| Author |
Message |
< Erlang ~ length(LIST) and lists:nth in O(1) or O(N)? |
| Michael Nischt |
Posted: Sat Aug 25, 2007 11:03 am |
|
|
|
Joined: 25 Aug 2007
Posts: 4
Location: Berlin, DE
|
As an Erlang newbie, I was wondering whether the operations 'length(List)' and 'lists:nth(N,List)' are performed in constant time or depend on the number of elements in the list ?

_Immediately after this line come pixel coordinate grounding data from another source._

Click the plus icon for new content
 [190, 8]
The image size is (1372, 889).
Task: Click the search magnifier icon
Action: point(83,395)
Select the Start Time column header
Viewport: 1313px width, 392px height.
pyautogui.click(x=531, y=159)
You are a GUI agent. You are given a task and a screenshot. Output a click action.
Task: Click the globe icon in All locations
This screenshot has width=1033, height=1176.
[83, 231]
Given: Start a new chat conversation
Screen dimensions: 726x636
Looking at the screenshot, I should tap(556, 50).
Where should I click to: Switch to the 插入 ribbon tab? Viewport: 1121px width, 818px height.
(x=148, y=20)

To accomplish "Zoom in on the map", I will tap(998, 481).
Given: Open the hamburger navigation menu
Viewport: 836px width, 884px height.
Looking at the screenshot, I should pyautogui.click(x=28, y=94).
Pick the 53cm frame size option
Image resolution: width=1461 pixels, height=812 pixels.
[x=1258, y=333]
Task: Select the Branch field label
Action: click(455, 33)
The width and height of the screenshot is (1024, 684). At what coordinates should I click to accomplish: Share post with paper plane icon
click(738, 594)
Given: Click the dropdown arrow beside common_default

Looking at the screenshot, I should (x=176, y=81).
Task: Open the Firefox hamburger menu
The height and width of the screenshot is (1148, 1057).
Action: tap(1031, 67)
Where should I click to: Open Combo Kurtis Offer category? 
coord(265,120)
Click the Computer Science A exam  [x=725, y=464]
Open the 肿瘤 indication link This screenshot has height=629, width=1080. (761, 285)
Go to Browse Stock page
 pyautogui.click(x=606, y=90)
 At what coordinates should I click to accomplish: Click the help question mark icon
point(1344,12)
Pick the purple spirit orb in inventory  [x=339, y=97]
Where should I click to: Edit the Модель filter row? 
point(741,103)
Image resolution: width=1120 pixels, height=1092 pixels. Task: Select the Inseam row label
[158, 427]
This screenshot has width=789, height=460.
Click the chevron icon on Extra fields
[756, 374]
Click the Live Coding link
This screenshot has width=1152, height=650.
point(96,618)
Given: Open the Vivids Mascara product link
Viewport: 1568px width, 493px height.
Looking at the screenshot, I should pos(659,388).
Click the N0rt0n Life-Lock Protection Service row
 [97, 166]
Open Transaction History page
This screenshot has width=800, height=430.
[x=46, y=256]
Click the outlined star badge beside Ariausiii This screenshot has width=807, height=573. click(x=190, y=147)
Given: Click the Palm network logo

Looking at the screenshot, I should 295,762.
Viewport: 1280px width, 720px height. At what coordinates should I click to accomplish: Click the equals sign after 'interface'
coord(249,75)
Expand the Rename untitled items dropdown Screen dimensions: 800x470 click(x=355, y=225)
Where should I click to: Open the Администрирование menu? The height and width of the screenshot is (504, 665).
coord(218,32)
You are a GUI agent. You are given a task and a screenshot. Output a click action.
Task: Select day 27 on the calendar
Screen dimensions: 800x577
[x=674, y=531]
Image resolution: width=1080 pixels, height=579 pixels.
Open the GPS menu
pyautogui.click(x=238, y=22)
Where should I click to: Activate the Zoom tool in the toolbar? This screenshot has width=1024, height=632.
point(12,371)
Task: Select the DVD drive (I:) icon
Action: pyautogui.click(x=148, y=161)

The reason I'm asking is because programmed two functions:
One to compute a list K unique integers uniformly distributed either within 1..N or From..To:
Code:
> test:random_uniforms( 4, 12 ).
[1,11,3,4]
> test:random_uniforms( 4, 5, 12 ).
[6,7,8,10]
And another one to select K elements randomly from a list:
Code:
> test:random_select( 2, [[1,2],[3,4],[5,6],[7,8]] ).
[[5,6],[7,8]]
Probably, I'm still thinking to much in a imperative way, which is why my implementation uses both length and nth. however if the complexity is different from O(1), I bet the overall complexity won't be good:
Code:
-module(test).
-author('Michael Nischt').
-export([random_uniforms/2,random_uniforms/3,random_select/2]).
% K random elements of the List
random_select ( K, List ) -> random_uniforms( K, length(List), List, [] ).
% returns a random List with k unique values between [1,..,N]
random_uniforms ( K, N ) -> random_uniforms ( K, N, lists:seq( 1, N ), [] ).
% returns a random List with k unique values between [From,..,To]
random_uniforms ( K, From, To ) -> random_uniforms ( K, To-From, lists:seq( From, To ), [] ).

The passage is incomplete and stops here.